• Exercise prompt
Update the records below by replacing every "icon" with "button" and leaving everything else unchanged. Omit the pictures from your answer.

Data for locating words and elements:
+++
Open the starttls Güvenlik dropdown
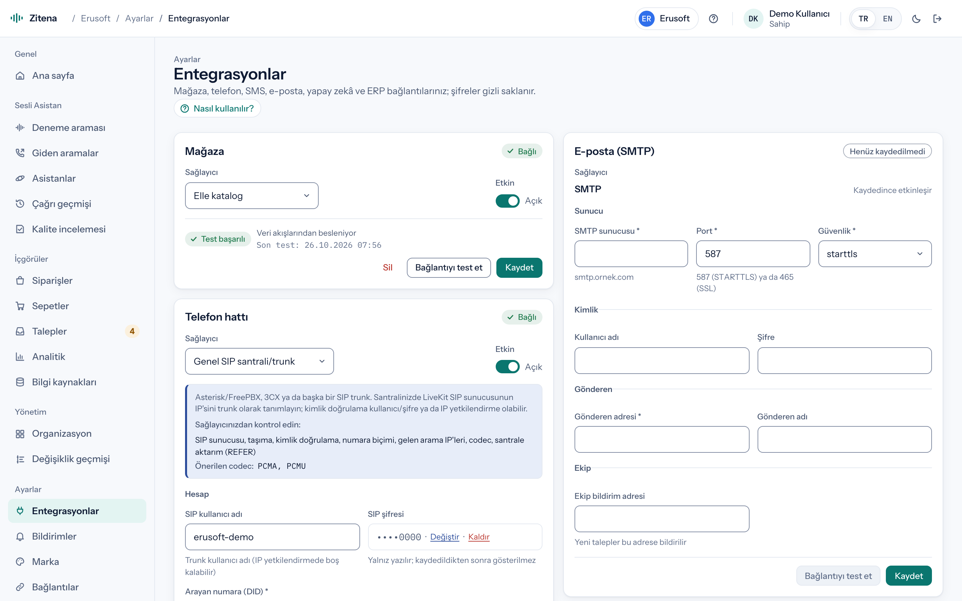The height and width of the screenshot is (601, 962). pyautogui.click(x=875, y=254)
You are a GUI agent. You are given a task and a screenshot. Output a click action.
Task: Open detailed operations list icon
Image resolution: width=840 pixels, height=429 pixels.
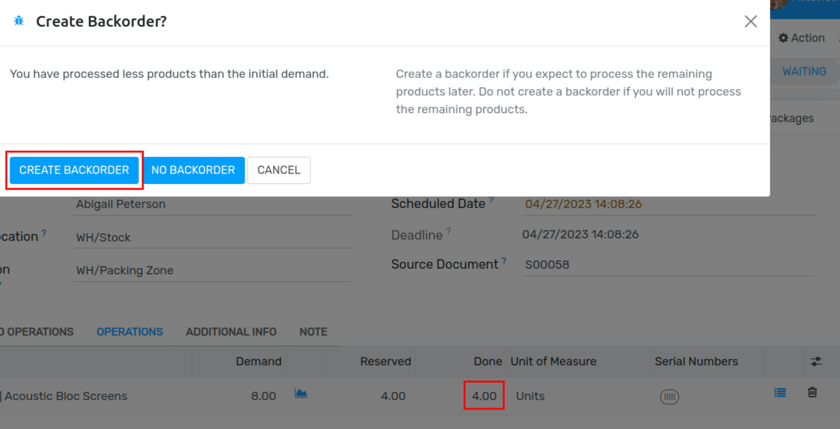pos(780,393)
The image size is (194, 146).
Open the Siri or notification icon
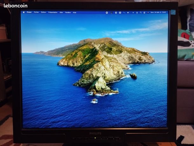[x=148, y=12]
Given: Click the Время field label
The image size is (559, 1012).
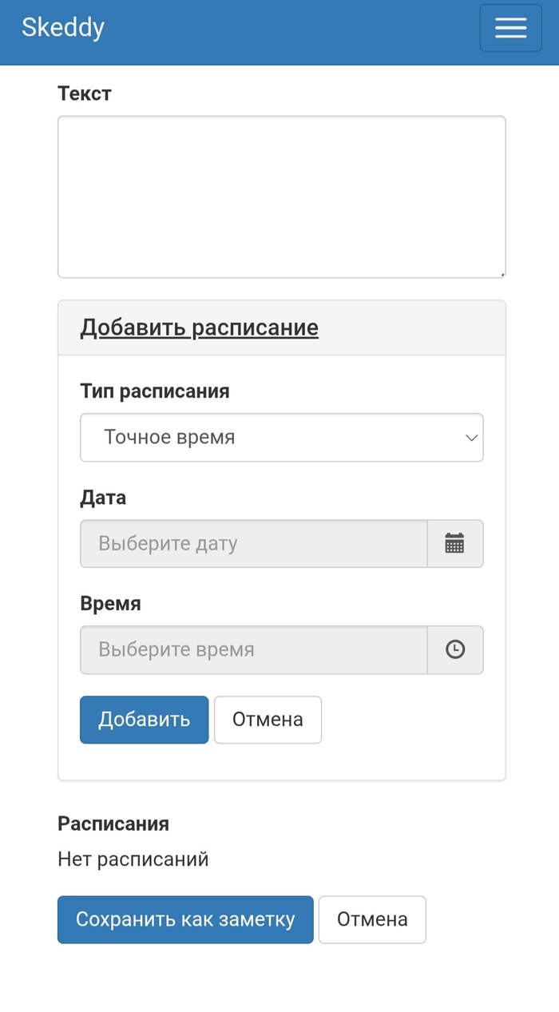Looking at the screenshot, I should point(110,604).

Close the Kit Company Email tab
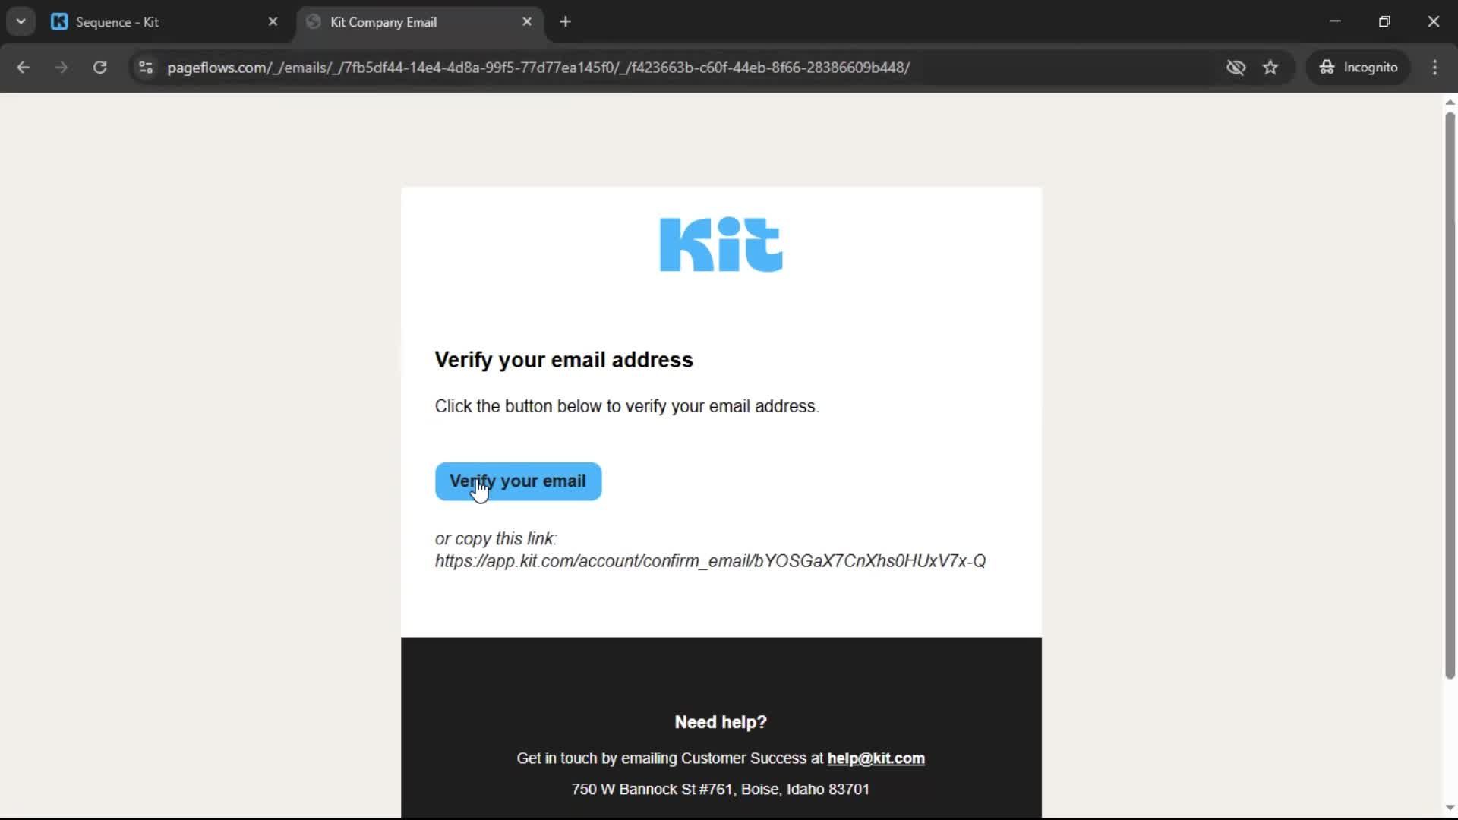(x=528, y=22)
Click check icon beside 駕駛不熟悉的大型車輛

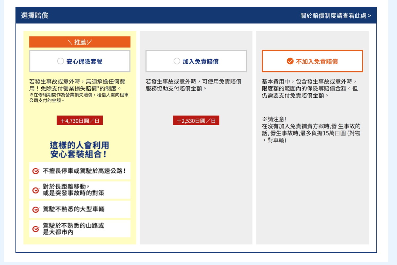(x=36, y=209)
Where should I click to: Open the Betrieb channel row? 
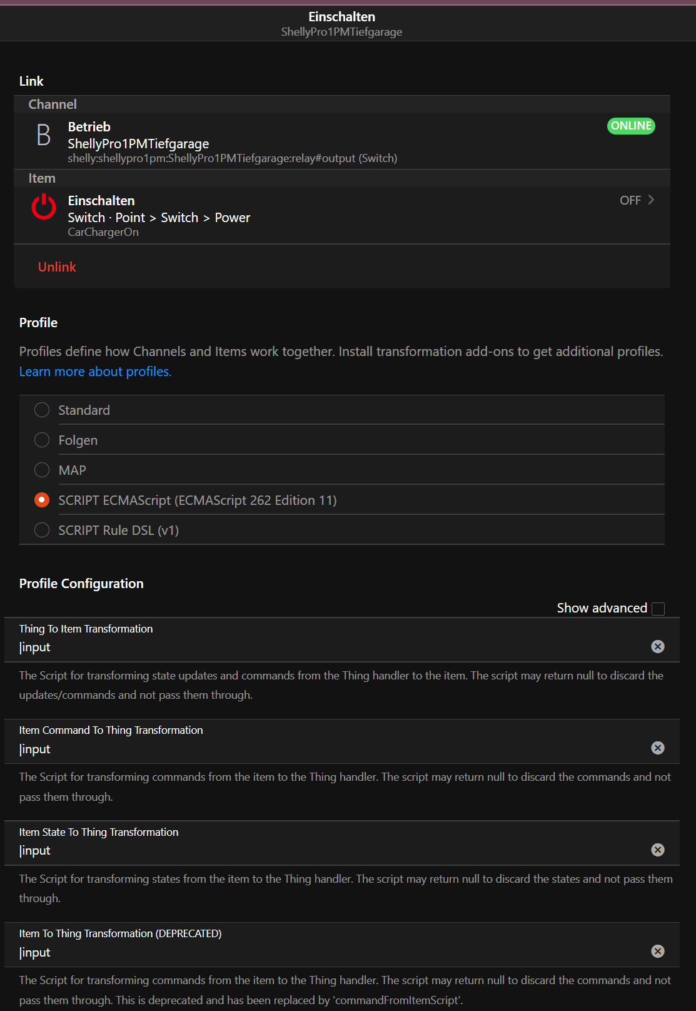click(342, 141)
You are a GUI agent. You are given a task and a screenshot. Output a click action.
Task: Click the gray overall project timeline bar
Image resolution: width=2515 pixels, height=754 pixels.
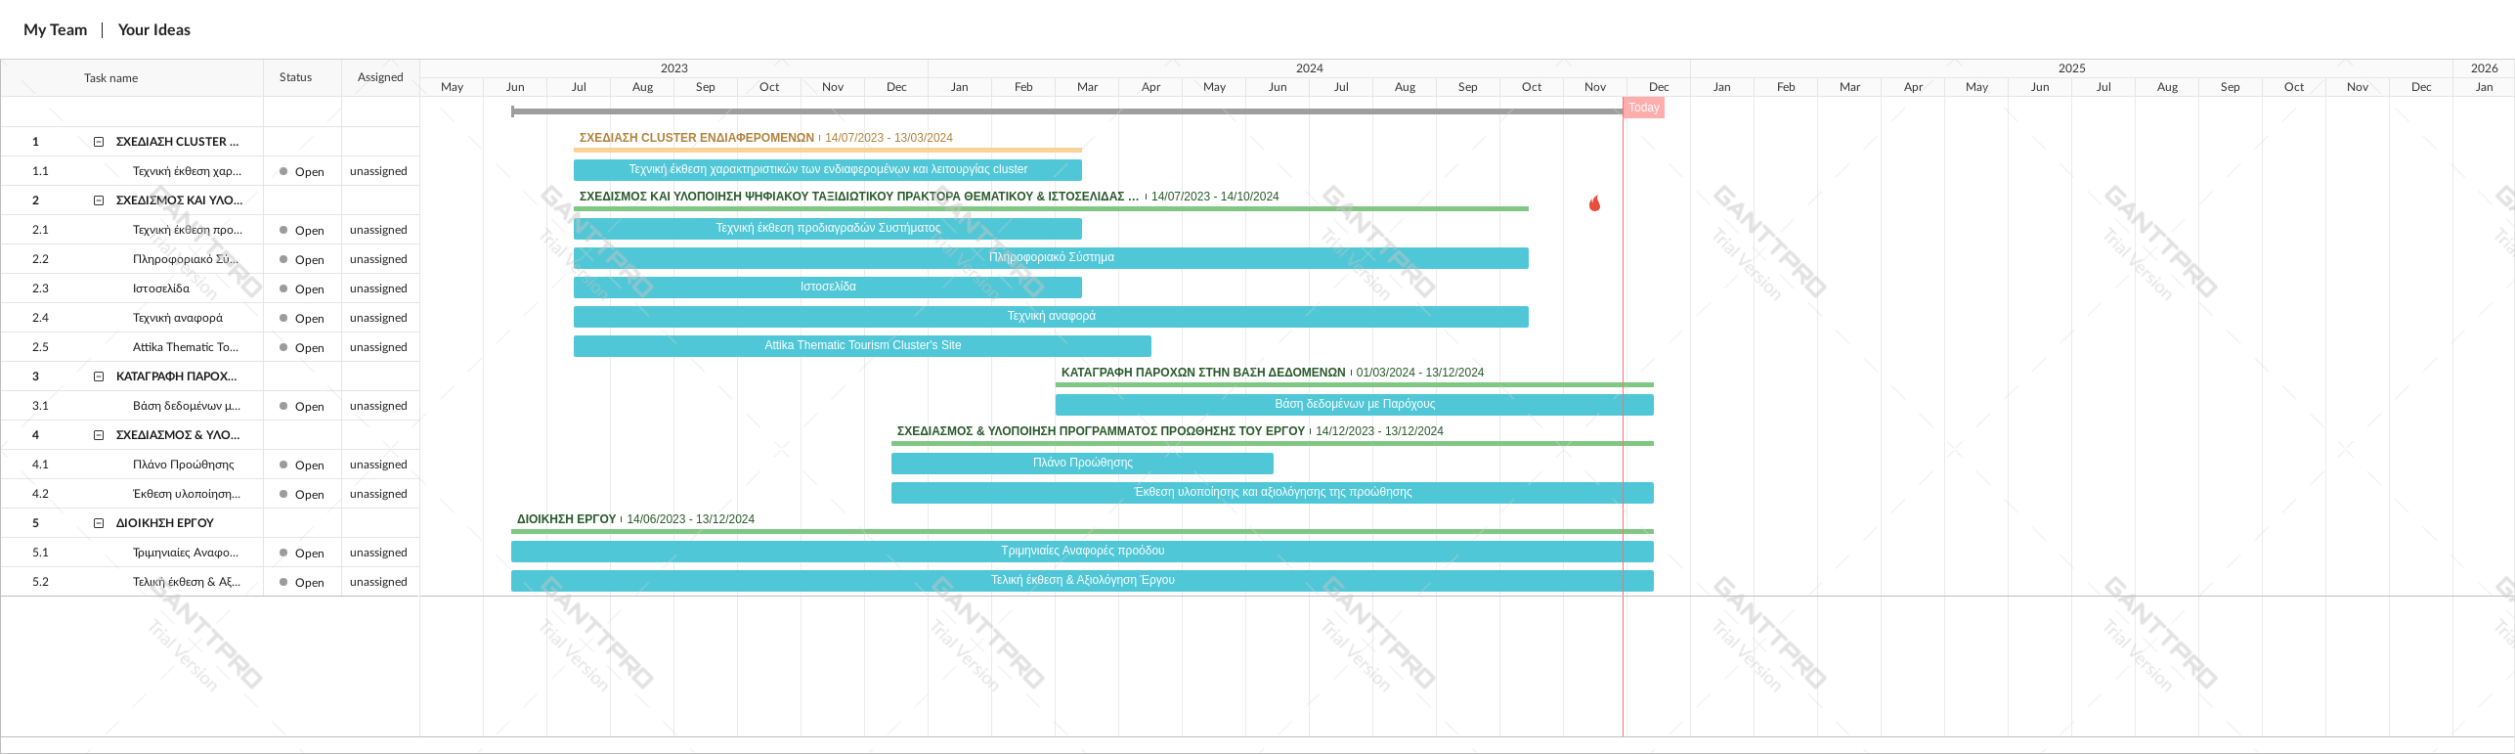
+++
• Exercise result
Open the starttls Güvenlik dropdown
The height and width of the screenshot is (601, 962). pyautogui.click(x=875, y=254)
You are a GUI agent. You are given a task and a screenshot. Output a click action.
Task: Open detailed operations list button
Image resolution: width=840 pixels, height=429 pixels.
pos(780,393)
The image size is (194, 146).
Open the Siri or notification button
[x=148, y=12]
Given: Click the Время field label
The image size is (559, 1012).
Looking at the screenshot, I should point(110,604).

Close the Kit Company Email tab
(x=528, y=22)
Click check button beside 駕駛不熟悉的大型車輛

(x=36, y=209)
Where should I click to: Open the Betrieb channel row? 
click(342, 141)
You are a GUI agent. You are given a task and a screenshot. Output a click action.
Task: Click the gray overall project timeline bar
Image resolution: width=2515 pixels, height=754 pixels.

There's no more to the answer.